**Supplied entries:**

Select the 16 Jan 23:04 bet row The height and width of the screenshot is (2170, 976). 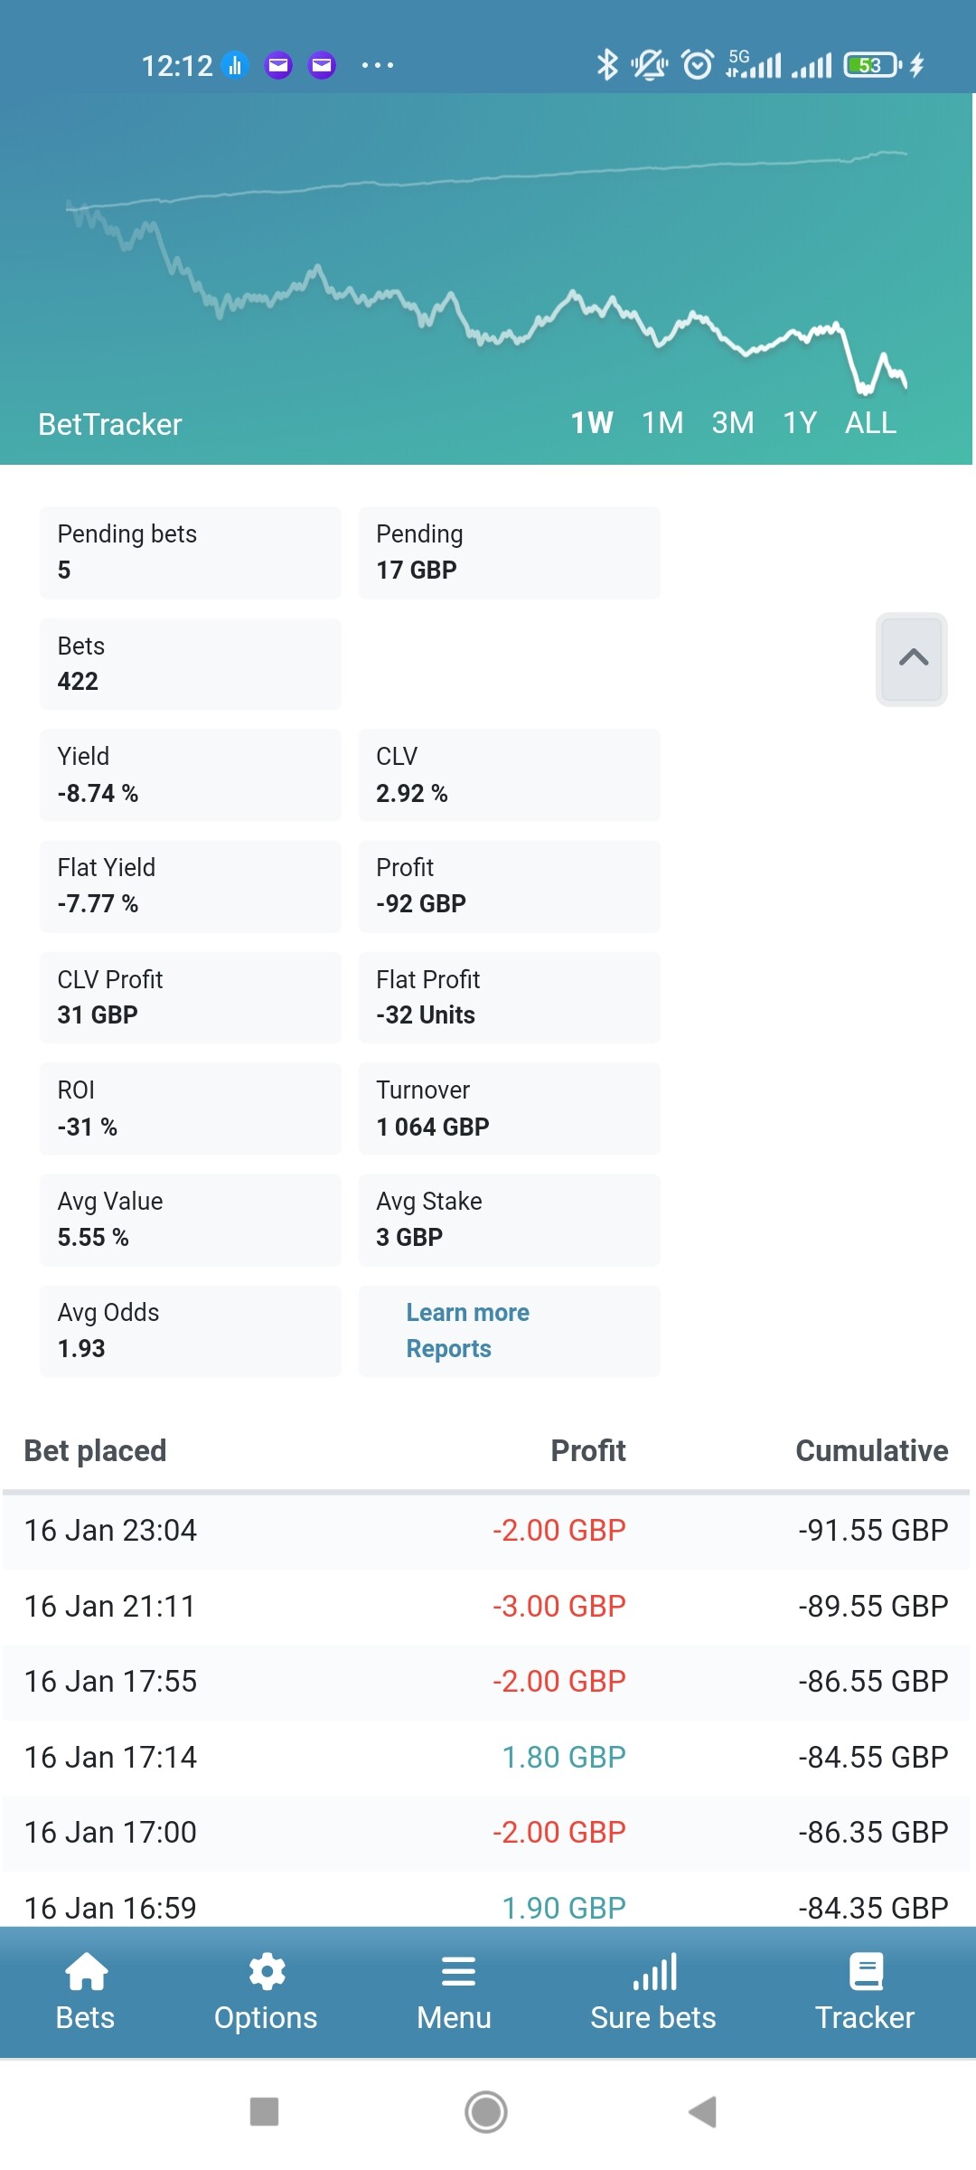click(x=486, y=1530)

---

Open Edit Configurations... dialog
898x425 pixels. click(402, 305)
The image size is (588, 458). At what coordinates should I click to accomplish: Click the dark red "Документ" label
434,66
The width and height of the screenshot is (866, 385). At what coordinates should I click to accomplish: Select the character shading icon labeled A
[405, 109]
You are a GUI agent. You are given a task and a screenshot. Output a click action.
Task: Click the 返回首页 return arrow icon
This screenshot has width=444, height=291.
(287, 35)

---

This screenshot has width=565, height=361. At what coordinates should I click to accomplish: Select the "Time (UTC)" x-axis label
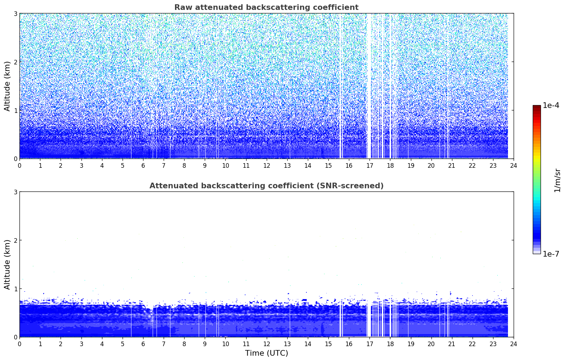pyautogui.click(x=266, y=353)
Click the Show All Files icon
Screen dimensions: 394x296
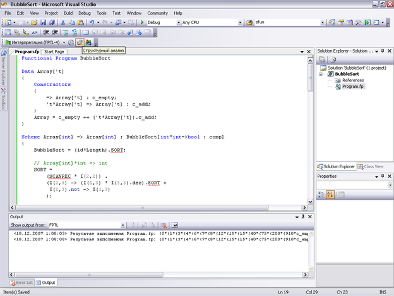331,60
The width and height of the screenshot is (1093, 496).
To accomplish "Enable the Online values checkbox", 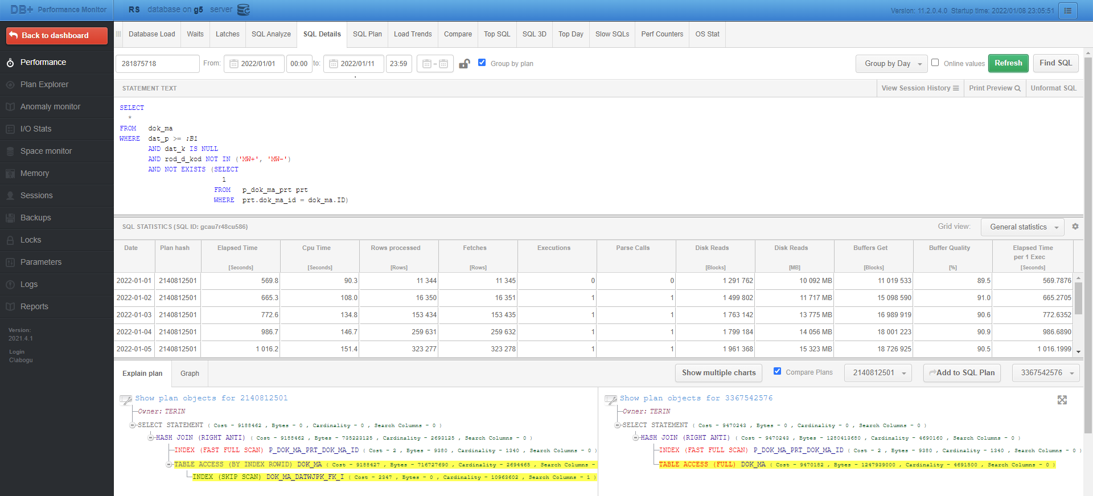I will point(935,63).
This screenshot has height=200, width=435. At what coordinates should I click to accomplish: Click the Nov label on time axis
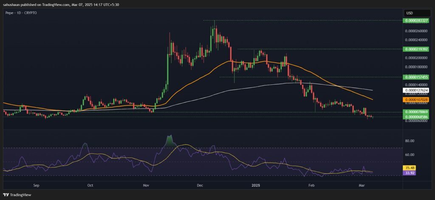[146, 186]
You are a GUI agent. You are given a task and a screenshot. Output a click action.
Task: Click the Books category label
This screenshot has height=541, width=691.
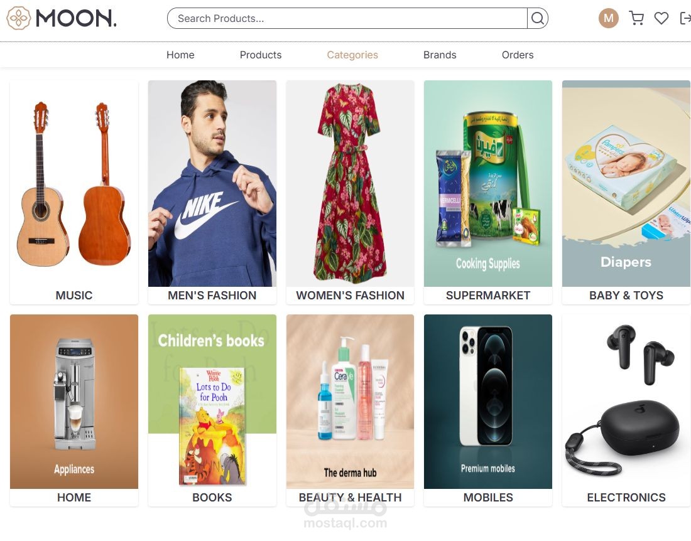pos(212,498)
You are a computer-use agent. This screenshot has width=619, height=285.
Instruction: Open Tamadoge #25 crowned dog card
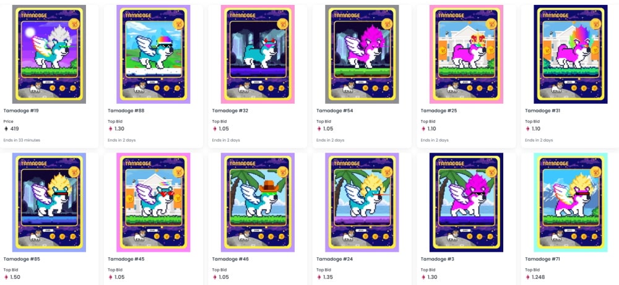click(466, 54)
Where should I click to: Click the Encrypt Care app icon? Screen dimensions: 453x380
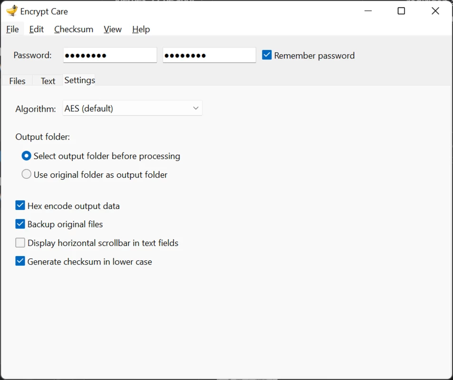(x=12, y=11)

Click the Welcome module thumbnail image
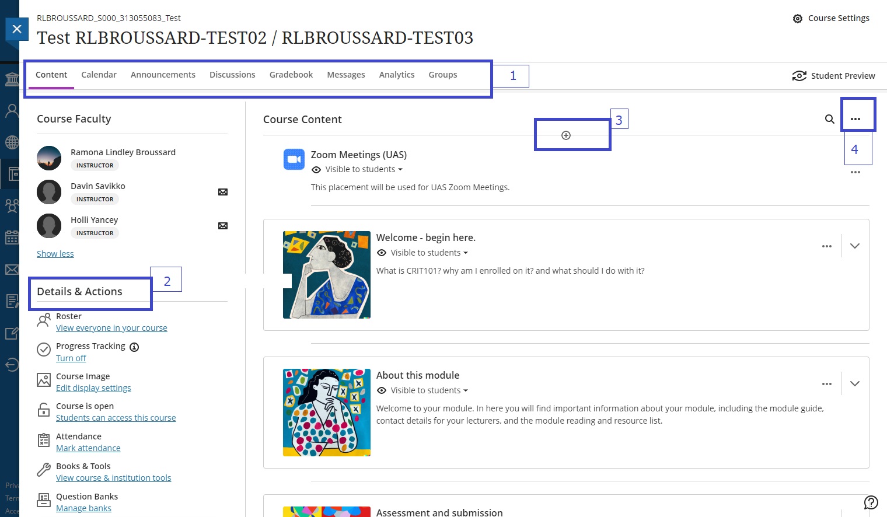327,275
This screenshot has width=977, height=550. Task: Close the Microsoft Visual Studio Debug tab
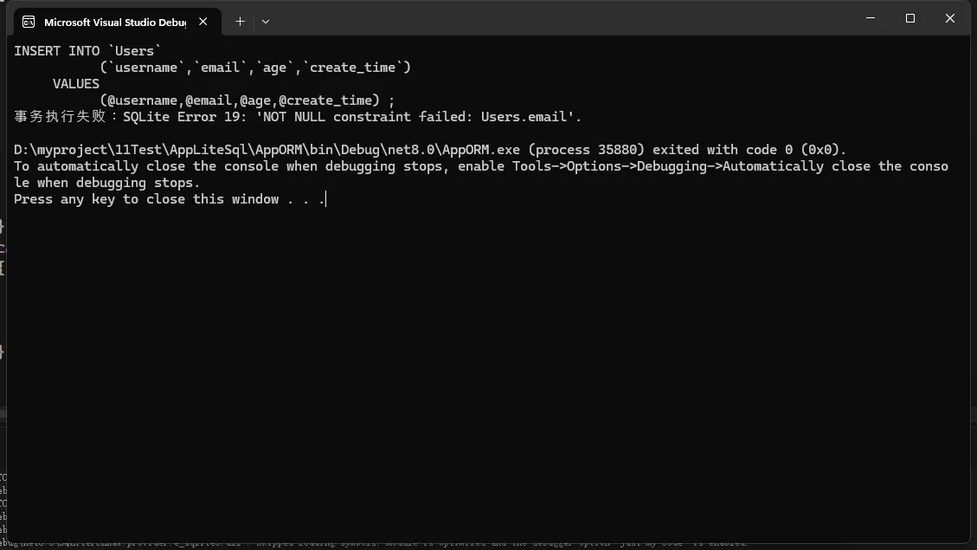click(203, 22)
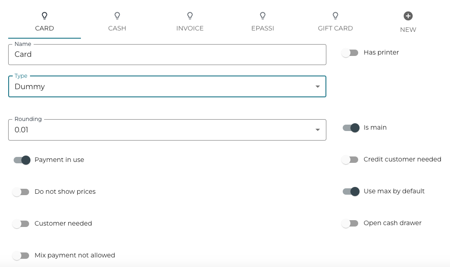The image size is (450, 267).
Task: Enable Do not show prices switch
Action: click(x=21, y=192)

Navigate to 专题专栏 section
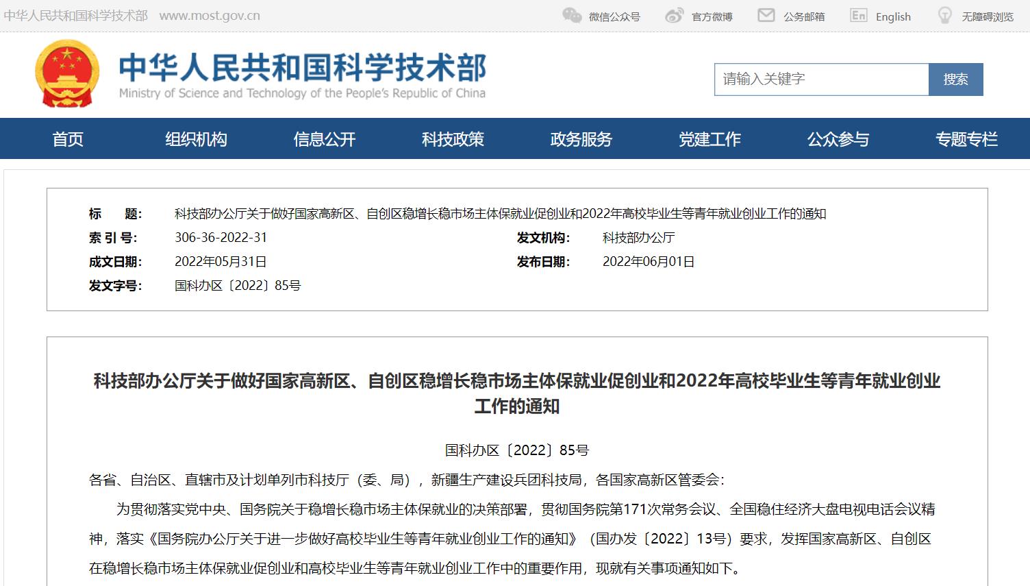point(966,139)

**Task directions:** Transcribe the records above from the line holding "The width and height of the screenshot is (866, 385)." down to the line holding "Task: Click the 返回首页 return arrow icon", inclusive, without adding anything.

**Answer to the problem:**
The width and height of the screenshot is (866, 385). At what coordinates should I click to accomplish: Select the character shading icon labeled A
[405, 109]
You are a GUI agent. You are given a task and a screenshot. Output a click action.
Task: Click the 返回首页 return arrow icon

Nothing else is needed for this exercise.